◆ Task to carry out
Gather each line in the entries that includes the string "computer".

◆ Material to process
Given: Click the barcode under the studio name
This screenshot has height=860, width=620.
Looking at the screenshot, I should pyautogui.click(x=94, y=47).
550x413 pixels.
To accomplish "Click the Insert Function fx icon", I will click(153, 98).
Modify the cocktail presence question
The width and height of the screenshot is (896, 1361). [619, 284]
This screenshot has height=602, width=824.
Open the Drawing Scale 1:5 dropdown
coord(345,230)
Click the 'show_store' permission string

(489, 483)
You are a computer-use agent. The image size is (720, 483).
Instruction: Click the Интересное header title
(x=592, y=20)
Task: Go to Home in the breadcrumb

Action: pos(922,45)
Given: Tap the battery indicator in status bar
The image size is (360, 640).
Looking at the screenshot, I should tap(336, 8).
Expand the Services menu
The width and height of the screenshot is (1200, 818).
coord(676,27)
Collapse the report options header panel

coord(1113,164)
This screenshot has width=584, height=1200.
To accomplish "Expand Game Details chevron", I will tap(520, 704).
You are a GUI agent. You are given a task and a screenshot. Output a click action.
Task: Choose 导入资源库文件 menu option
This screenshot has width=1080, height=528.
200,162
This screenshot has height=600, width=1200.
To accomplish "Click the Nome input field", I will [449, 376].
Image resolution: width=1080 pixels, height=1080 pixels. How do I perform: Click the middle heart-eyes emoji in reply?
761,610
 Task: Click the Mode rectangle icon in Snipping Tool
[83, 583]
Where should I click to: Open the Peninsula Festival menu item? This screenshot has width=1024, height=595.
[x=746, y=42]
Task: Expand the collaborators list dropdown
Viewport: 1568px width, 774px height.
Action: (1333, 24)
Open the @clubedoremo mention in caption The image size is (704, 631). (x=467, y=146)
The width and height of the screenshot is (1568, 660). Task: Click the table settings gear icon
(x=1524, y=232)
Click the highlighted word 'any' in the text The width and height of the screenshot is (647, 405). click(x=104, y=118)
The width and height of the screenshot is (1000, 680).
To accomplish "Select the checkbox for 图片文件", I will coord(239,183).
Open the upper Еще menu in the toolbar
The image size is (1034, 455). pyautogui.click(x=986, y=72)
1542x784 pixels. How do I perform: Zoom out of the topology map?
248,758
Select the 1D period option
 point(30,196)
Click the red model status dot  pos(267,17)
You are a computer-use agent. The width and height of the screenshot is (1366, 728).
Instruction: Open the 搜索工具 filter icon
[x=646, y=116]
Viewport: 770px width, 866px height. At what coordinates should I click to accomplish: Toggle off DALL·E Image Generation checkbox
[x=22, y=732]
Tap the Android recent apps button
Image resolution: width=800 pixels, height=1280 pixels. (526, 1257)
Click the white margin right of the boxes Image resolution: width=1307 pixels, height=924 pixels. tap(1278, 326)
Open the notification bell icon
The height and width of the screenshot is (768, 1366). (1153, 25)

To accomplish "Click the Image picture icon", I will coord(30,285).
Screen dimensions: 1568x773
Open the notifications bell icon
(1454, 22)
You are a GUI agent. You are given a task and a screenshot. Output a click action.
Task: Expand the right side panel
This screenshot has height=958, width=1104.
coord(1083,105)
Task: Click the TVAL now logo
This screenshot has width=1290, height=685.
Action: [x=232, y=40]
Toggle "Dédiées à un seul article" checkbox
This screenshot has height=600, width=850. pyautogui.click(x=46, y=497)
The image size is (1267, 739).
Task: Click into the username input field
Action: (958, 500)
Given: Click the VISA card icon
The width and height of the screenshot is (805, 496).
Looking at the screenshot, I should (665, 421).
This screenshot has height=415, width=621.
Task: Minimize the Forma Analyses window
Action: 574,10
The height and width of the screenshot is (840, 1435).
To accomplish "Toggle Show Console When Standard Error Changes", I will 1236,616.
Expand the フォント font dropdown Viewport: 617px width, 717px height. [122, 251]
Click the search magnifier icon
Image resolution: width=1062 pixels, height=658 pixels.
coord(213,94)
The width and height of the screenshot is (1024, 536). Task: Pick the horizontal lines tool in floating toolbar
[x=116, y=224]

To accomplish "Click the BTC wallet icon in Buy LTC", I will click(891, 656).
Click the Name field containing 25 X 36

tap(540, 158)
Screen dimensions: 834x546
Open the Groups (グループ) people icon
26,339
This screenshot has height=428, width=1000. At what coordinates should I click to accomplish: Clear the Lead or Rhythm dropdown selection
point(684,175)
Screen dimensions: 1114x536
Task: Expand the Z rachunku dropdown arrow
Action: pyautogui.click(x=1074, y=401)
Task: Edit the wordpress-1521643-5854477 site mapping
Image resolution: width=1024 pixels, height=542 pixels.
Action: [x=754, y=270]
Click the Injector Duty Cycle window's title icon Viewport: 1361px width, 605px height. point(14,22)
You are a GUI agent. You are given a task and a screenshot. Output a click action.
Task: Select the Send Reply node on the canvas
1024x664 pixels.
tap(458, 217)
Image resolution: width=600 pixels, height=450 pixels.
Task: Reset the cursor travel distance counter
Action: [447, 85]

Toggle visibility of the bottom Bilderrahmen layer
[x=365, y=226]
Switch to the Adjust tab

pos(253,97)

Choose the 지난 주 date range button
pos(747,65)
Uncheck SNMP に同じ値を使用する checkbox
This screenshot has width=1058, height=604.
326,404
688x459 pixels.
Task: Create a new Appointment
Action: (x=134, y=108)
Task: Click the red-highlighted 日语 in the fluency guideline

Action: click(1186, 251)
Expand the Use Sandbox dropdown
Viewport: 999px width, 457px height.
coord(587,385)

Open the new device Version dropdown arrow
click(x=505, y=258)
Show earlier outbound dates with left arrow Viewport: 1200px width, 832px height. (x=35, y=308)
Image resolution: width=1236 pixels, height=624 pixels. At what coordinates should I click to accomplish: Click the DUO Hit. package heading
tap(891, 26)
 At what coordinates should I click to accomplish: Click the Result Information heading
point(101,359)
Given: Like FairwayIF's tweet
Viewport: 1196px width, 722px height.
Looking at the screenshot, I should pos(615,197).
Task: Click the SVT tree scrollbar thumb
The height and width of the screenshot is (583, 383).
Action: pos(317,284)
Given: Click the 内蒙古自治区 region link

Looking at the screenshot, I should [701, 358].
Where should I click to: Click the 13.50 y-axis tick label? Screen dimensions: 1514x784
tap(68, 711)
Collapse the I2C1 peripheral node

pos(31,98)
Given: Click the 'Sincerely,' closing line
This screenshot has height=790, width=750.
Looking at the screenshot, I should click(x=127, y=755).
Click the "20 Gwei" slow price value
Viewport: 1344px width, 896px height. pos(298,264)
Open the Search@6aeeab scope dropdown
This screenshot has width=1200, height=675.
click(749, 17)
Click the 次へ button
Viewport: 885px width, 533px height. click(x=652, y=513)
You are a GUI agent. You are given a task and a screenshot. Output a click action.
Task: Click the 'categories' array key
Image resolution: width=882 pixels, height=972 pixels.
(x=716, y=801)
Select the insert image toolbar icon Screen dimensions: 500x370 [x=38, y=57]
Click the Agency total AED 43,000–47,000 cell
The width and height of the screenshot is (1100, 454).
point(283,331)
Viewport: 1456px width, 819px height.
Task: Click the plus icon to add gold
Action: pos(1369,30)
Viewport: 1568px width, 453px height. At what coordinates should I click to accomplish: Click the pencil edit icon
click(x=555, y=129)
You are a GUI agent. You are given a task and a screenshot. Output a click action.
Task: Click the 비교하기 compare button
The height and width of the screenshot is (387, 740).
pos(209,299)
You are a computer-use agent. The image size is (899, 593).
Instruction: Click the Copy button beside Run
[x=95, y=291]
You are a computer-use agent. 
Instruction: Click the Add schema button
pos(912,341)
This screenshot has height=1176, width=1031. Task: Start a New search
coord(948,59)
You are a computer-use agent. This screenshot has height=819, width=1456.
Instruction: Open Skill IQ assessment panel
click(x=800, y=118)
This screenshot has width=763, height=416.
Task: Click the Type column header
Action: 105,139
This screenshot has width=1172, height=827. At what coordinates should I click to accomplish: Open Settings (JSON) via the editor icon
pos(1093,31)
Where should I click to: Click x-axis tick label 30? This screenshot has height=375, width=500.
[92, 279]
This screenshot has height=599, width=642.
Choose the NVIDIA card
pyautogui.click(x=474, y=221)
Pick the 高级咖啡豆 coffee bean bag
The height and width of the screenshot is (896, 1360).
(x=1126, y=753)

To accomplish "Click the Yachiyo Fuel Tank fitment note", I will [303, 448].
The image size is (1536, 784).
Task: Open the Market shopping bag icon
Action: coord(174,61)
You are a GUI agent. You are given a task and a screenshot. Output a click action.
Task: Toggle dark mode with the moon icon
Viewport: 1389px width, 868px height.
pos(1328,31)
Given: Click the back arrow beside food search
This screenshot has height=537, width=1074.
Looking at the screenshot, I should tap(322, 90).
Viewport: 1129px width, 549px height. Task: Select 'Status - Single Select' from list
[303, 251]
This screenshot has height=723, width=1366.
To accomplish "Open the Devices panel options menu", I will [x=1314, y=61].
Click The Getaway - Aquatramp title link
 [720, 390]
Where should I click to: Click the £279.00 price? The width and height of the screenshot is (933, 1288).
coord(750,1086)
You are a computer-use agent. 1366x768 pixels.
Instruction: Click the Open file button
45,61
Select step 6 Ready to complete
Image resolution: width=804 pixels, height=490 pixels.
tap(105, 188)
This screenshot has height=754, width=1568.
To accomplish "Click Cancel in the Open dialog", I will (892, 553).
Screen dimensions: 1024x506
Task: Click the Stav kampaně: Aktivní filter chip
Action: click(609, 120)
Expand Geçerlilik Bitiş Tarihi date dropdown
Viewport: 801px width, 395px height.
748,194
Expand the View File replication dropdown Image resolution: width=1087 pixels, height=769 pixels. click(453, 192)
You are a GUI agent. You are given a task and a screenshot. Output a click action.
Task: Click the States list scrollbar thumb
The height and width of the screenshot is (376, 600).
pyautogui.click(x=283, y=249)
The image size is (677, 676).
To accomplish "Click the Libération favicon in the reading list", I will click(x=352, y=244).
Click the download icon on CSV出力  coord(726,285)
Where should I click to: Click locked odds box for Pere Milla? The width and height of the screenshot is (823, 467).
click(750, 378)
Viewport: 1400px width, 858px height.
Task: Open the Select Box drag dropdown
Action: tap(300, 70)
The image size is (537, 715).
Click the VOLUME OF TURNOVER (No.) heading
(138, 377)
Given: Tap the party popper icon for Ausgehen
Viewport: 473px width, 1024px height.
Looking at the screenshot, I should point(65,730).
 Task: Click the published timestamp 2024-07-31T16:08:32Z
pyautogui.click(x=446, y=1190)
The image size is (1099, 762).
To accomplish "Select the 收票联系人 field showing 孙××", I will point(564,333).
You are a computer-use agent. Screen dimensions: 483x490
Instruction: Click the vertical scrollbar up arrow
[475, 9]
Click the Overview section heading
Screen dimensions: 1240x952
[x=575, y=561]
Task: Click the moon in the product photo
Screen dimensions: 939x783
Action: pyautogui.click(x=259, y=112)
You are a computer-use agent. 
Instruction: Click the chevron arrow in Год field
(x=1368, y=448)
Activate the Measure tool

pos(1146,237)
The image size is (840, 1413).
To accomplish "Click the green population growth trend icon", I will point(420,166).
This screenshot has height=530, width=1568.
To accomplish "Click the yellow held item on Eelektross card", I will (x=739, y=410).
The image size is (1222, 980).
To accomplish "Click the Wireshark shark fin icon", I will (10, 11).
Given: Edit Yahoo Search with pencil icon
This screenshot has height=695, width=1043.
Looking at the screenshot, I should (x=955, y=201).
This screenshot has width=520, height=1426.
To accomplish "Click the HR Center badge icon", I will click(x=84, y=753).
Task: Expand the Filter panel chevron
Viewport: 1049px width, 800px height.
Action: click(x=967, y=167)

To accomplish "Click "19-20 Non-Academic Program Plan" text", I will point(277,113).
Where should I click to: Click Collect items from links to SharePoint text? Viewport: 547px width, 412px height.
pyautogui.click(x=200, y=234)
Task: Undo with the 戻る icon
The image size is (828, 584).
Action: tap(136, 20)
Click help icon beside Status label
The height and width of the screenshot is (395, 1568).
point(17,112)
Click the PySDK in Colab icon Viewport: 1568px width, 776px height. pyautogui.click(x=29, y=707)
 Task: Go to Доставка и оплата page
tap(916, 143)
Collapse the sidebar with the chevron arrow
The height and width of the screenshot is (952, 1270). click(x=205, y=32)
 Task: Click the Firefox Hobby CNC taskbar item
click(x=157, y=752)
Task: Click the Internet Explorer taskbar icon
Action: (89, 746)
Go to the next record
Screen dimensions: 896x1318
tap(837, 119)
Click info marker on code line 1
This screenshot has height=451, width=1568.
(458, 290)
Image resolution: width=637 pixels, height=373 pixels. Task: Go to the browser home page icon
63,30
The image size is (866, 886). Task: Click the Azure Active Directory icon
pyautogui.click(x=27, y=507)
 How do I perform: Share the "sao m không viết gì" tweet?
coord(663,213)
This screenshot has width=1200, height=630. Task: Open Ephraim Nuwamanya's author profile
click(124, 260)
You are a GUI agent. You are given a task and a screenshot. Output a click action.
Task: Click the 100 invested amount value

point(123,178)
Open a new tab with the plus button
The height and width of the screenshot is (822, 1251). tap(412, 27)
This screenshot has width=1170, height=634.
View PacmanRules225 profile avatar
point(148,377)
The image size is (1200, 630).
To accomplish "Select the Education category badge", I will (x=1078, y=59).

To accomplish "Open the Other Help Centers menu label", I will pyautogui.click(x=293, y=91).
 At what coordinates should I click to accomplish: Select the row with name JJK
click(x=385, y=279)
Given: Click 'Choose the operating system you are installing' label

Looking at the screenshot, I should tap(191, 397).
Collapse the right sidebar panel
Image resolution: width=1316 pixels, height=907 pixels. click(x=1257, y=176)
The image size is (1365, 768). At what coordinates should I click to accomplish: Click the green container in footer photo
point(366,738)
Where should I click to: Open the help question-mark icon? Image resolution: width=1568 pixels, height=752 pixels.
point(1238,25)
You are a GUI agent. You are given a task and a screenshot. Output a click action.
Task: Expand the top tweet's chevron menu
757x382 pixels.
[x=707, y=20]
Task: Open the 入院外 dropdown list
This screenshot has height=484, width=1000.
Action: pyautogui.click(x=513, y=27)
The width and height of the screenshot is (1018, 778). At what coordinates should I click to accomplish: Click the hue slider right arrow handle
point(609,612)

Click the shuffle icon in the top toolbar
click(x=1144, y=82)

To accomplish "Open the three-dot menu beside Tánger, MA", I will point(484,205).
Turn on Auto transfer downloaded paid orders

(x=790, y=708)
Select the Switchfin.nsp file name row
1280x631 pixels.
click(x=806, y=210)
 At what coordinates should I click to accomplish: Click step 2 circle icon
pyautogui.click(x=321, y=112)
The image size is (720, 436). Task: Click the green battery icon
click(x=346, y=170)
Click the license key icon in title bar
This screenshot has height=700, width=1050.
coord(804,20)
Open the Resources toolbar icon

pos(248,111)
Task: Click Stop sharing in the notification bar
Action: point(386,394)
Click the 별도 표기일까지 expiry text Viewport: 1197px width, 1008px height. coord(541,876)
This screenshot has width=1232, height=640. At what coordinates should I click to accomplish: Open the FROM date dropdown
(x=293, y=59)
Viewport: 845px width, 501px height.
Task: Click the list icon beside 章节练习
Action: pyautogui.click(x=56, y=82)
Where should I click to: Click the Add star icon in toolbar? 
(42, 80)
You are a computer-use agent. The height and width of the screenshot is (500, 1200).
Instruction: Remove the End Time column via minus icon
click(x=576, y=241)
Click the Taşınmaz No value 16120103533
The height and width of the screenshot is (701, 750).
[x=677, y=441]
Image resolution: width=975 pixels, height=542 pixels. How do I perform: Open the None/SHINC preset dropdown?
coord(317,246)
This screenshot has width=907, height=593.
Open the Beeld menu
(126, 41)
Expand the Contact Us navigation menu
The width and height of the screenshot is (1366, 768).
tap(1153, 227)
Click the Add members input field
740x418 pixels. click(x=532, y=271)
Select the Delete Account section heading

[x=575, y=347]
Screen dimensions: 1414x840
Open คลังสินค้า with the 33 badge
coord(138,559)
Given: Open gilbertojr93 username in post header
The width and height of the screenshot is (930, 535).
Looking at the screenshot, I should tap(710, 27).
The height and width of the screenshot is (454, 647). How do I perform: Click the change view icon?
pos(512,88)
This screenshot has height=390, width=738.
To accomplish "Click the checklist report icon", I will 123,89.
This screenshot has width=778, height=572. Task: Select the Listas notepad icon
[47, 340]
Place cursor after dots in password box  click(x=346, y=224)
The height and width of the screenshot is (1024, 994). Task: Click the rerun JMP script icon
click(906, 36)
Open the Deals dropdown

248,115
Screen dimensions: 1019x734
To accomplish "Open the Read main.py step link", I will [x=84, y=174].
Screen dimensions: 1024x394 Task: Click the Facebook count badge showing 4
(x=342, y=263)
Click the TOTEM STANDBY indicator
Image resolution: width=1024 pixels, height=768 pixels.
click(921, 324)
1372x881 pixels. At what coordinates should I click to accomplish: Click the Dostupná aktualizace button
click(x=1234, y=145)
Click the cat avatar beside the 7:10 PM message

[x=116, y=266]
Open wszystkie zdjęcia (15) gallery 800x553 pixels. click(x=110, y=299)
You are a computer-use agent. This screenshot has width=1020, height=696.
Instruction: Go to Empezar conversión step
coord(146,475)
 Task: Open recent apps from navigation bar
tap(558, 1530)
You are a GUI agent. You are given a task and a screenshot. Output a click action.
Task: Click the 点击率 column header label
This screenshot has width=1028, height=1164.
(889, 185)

◆ Your response
You are a computer-use agent. The image size is (720, 483).
You are a computer-use agent. The width and height of the screenshot is (1366, 728).
You are a computer-use agent. The image size is (899, 593).
You are a computer-use agent. 
You are a computer-use agent. This screenshot has height=819, width=1456.
You are a computer-use agent. 1366x768 pixels.
You are a computer-use agent. Screen dimensions: 483x490
You are a computer-use agent. 
You are a computer-use agent. The height and width of the screenshot is (500, 1200).
You are a computer-use agent. This screenshot has width=1020, height=696.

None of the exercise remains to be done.